According to Benjamin Smedberg:
> Having seen the argument about comment parsing both here and on the regular
> list, I think that there is a solution that will please everybody:
>
> Once you've started a comment, check each dash: if it is followed by only
> dashes, whitespace, up to the next right bracket, then end the comment.
> Otherwise, keep going.
>
> This follows the standard and allows for quite a bit of non-standard) coding
> as well.

Yes, this is more or less what we had come to agree upon. I've finally
taken the time to implement it. Here is the new code, first as a snippet,
so you can see what it does, and as a patch to the 3.1.1 source, so you
can give it a try. I'd appreciate it if everyone who participated in this
discussion, or who had problems with parsing comments in the past, to give
this a try.

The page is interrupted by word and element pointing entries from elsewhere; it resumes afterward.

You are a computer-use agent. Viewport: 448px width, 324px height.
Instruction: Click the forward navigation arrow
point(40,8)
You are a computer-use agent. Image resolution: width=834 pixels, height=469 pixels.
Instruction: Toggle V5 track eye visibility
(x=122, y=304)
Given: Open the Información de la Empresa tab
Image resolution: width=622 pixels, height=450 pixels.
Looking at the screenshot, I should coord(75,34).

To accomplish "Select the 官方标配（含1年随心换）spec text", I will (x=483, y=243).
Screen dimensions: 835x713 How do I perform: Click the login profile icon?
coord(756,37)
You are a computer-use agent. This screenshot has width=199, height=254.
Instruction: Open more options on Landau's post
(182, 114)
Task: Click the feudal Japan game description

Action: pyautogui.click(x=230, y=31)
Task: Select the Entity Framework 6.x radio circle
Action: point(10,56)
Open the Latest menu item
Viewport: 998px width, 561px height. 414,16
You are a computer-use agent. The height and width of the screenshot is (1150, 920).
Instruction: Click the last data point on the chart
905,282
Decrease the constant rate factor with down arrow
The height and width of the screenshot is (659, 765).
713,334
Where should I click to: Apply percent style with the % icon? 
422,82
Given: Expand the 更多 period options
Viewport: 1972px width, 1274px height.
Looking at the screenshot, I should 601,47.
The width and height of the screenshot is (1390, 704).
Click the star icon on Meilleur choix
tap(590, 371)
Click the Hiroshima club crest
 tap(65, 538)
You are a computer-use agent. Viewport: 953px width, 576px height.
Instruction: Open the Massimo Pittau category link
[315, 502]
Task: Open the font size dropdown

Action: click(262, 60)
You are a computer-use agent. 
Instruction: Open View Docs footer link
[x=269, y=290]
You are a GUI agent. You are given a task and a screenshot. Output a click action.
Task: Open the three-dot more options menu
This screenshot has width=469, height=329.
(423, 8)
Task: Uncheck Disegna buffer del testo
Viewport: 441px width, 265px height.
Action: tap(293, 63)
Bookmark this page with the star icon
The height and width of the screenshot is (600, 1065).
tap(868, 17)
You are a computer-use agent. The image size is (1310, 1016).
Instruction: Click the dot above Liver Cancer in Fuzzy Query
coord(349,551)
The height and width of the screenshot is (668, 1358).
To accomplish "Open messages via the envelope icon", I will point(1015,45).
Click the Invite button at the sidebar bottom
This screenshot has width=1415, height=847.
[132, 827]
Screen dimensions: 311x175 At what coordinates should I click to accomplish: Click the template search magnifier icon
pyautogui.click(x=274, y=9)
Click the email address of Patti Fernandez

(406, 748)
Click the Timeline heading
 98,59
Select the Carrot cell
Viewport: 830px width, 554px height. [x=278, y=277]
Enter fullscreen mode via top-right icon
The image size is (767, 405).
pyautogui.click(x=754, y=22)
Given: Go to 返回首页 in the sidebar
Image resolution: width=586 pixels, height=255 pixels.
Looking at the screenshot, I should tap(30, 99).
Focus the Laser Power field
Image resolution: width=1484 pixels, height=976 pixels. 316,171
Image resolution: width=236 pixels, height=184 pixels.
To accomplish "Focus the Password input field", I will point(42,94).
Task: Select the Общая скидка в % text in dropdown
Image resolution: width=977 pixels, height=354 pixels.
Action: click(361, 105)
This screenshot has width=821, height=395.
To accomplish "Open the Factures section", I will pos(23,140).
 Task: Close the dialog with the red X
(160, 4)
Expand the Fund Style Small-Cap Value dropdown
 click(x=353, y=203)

It past the few test cases I threw at it, but I'd like people
to hammer away at it for a while.

      if (strncmp((char *)position, "<!", 2) == 0)
        {
          //
          // Possible comment declaration (but could be DTD declaration!)
          // A comment can contain other '<' and '>':
          // we have to ignore complete comment declarations
          // but of course also DTD declarations.
          //
          position += 2; // Get past declaration start
          if (strncmp((char *)position, "--", 2) == 0)
            {
              // Found start of comment - now find the end
              position += 2;
              do
                {
                  q = (unsigned char*)strstr((char *)position, "--");
                  if (!q)
                    {
                      *position = '\0';
                      break; // Rest of document seems to be a comment...
                    }
                  else
                    {
                      position = q + 2;
                      // Skip dashes after a badly formed comment
                      while (*position == '-')
                          position++;
                      // Skip whitespace after an individual comment
                      while (isspace(*position))
                          position++;
                    }
                  // if comment declaration hasn't ended, skip another comment
                }
              while (*position && *position != '>');
              if (*position == '>')
                {
                  position++; // End of comment declaration
                }
            }
          else
            {
              // Not a comment declaration after all
              // but possibly DTD: get to the end
              q = (unsigned char*)strstr((char *)position, ">");
              if (q)
                {
                  position = q + 1;
                  // End of (whatever) declaration
                }
              else
                {
                  *position = '\0'; // Rest of document is DTD?
                }
            }
          continue;
        }

Apply this patch to htdig/HTML.cc from ht://Dig 3.1.1 (or later).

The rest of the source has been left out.